|
|
ECLI:NL:RBNNE:2025:2231 | | | Datum uitspraak | : | 10-06-2025 | Datum gepubliceerd | : | 30-06-2025 | Instantie | : | Rechtbank Noord-Nederland | Zaaknummers | : | LEE 24/4149 en LEE 24/361 | Rechtsgebied | : | Belastingrecht | Indicatie | : | Eiser stelt dat de inspecteur bij het opleggen van de aanslagen inkomstenbelasting en premie volksverzekeringen (IB/PVV) te weinig loonheffing heeft verrekend.
De rechtbank oordeelt dat de inspecteur bij het vaststellen van de aanslag IB/PVV mag uitgaan van gegevens die hij van de uitkeringsinstanties en werkgevers heeft ontvangen. Omdat de inspecteur die gegevens één op één gevolgd heeft is het aan eiser om aannemelijk te maken dat er meer loonheffing is ingehouden dan waar de inspecteur rekening mee heeft gehouden.
Omdat eiser zijn stelling niet nader heeft onderbouwd maakt hij niet aannemelijk dat te weinig loonheffing is verrekend. | Trefwoorden | : | inkomstenbelasting | | | lijfrente | | | uitkering | | Uitspraak | RECHTBANK NOORD-NEDERLAND
Zittingsplaats Groningen
Bestuursrecht
zaaknummers: LEE 24/4149 en LEE 24/3618
uitspraak van de enkelvoudige belastingkamer van 10 juni 2025 in de zaak tussen
[eiser] , uit [woonplaats] , eiser
en
Belastingdienst Particulieren/kantoor Arnhem, de inspecteur
(gemachtigde: [naam 1] ).
Inleiding
1. In deze uitspraak beoordeelt de rechtbank de beroepen van eiser tegen de uitspraken op bezwaar van de inspecteur van 26 juli 2024 en 12 september 2024.
Zaaknummer LEE 24/4149 (jaar 2021):
1.1.
De inspecteur heeft aan eiser voor het jaar 2021 een aanslag in de IB/PVV opgelegd.

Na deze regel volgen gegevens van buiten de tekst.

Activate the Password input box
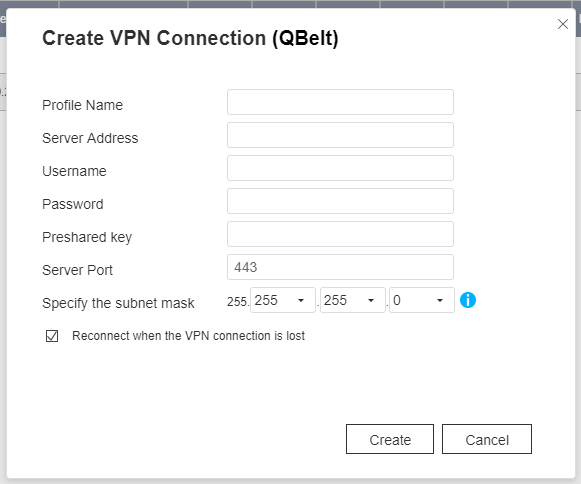Screen dimensions: 581x484 [x=340, y=201]
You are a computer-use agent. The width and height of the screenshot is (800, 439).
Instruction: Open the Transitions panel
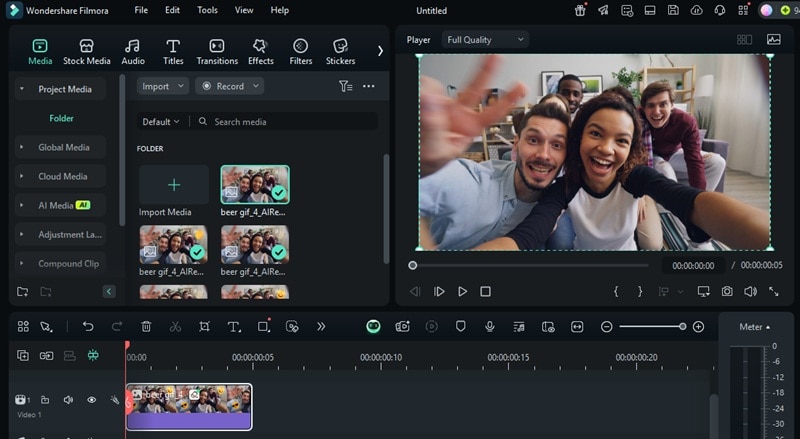point(217,52)
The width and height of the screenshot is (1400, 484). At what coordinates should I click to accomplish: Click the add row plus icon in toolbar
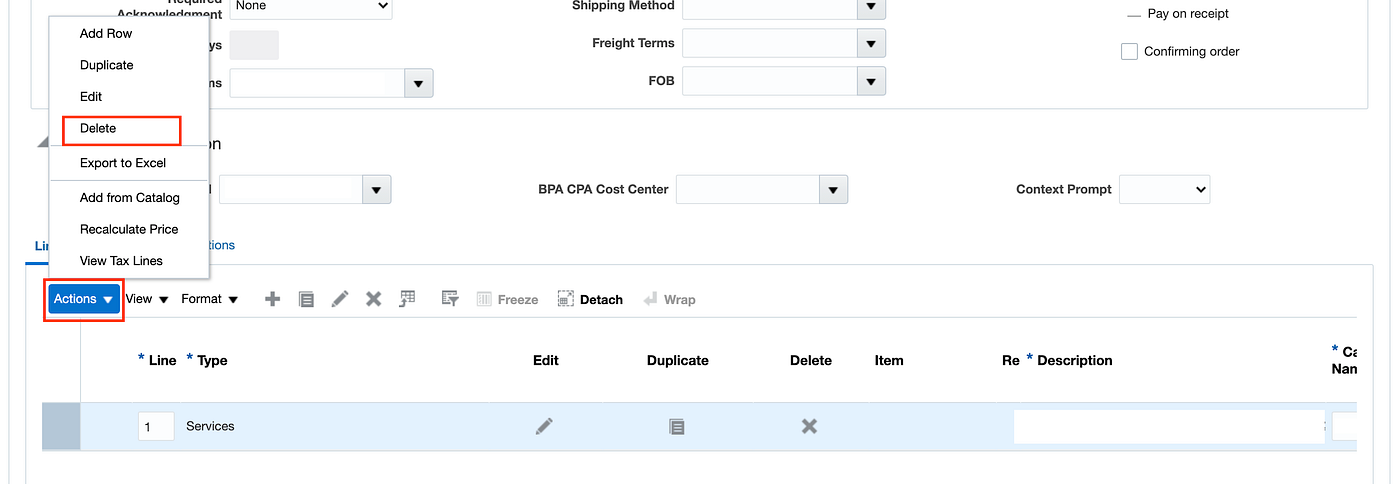(272, 299)
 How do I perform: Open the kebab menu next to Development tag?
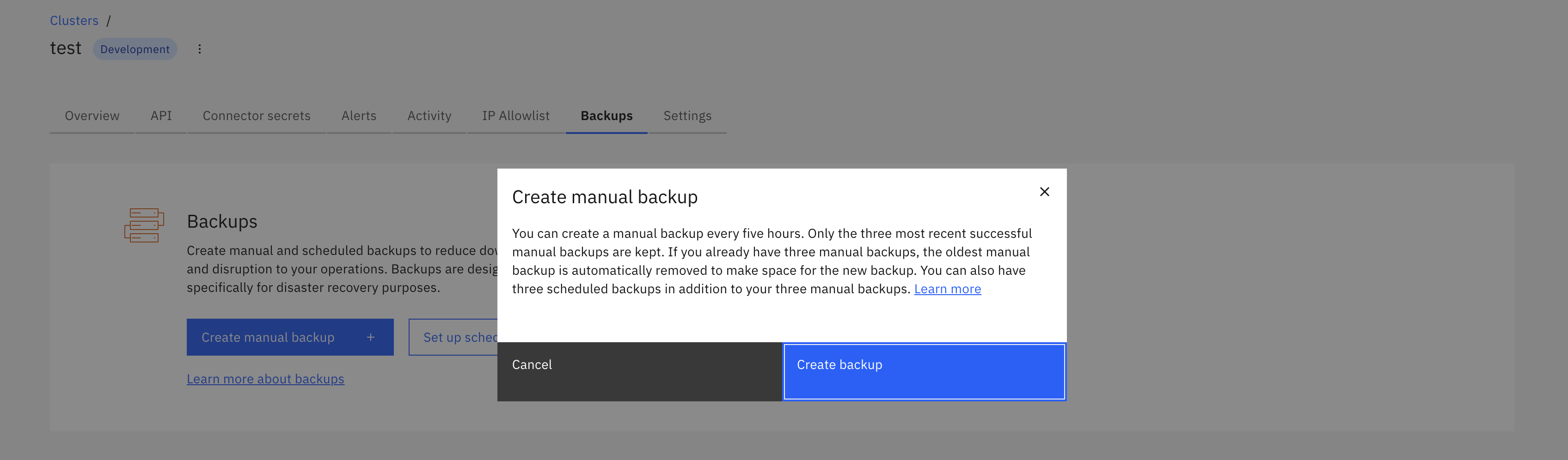[x=199, y=49]
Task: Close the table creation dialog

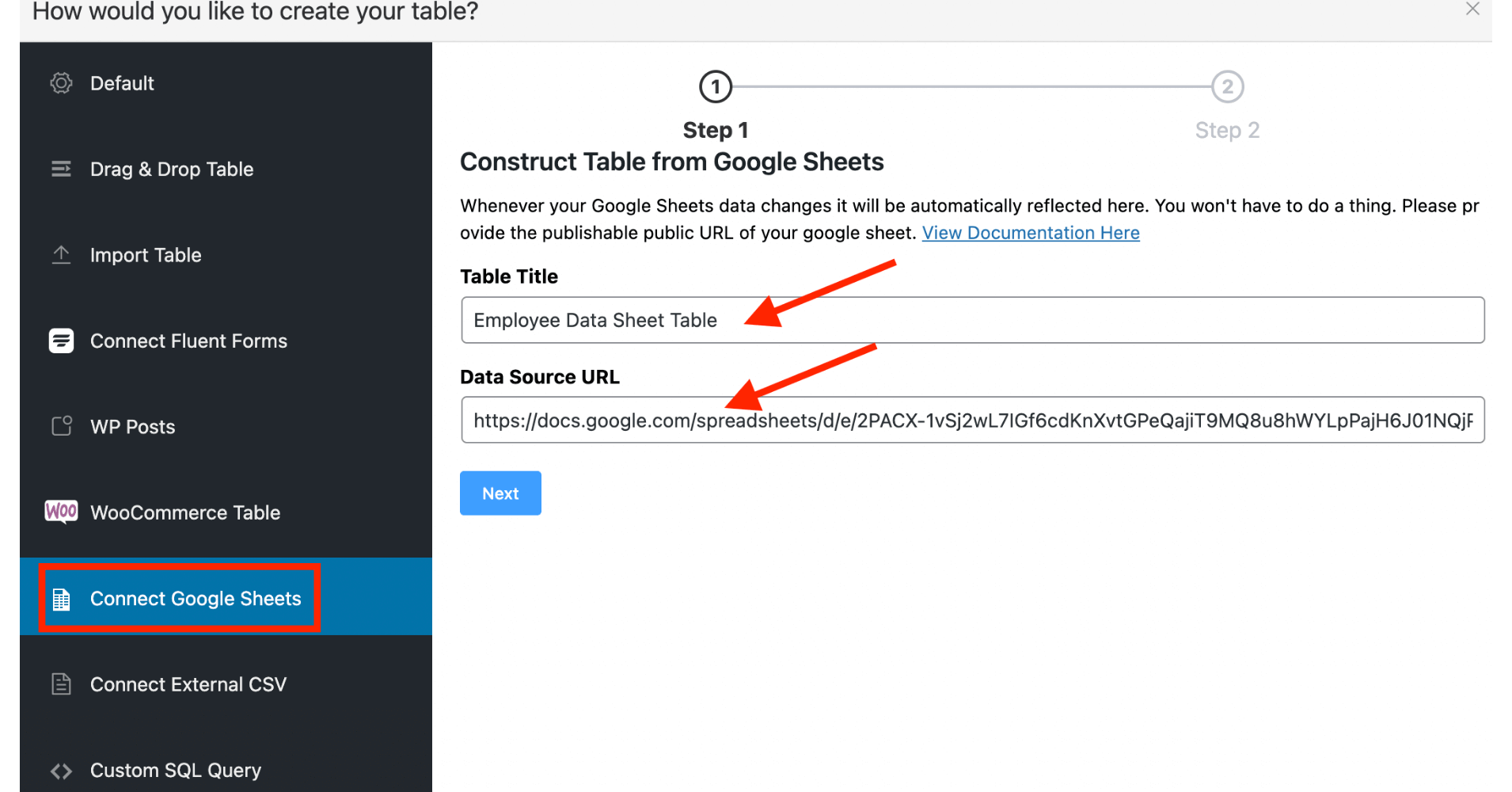Action: coord(1472,10)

Bij het opleggen van de aanslag heeft de inspecteur € 14.927 aan loonheffing verrekend.
1.2.
Gelijktijdig met de vaststelling van de aanslag heeft de inspecteur eiser € 73 belastingrente in rekening gebracht.
Zaaknummer LEE 24/3618 (jaar 2022):
1.3.
De inspecteur heeft aan eiser voor het jaar 2022 een aanslag in de inkomstenbelasting en premie volksverzekeringen (IB/PVV) opgelegd. Bij het opleggen van de aanslag heeft de inspecteur € 11.323 aan loonheffing verrekend.
1.4.
Gelijktijdig met de vaststelling van de aanslag heeft de inspecteur eiser € 358 belastingrente in rekening gebracht.
Beide zaaknummers:
1.5.
De inspecteur heeft de bezwaren van eiser ongegrond verklaard.
1.6.
De inspecteur heeft op de beroepen gereageerd met een verweerschrift.
1.7.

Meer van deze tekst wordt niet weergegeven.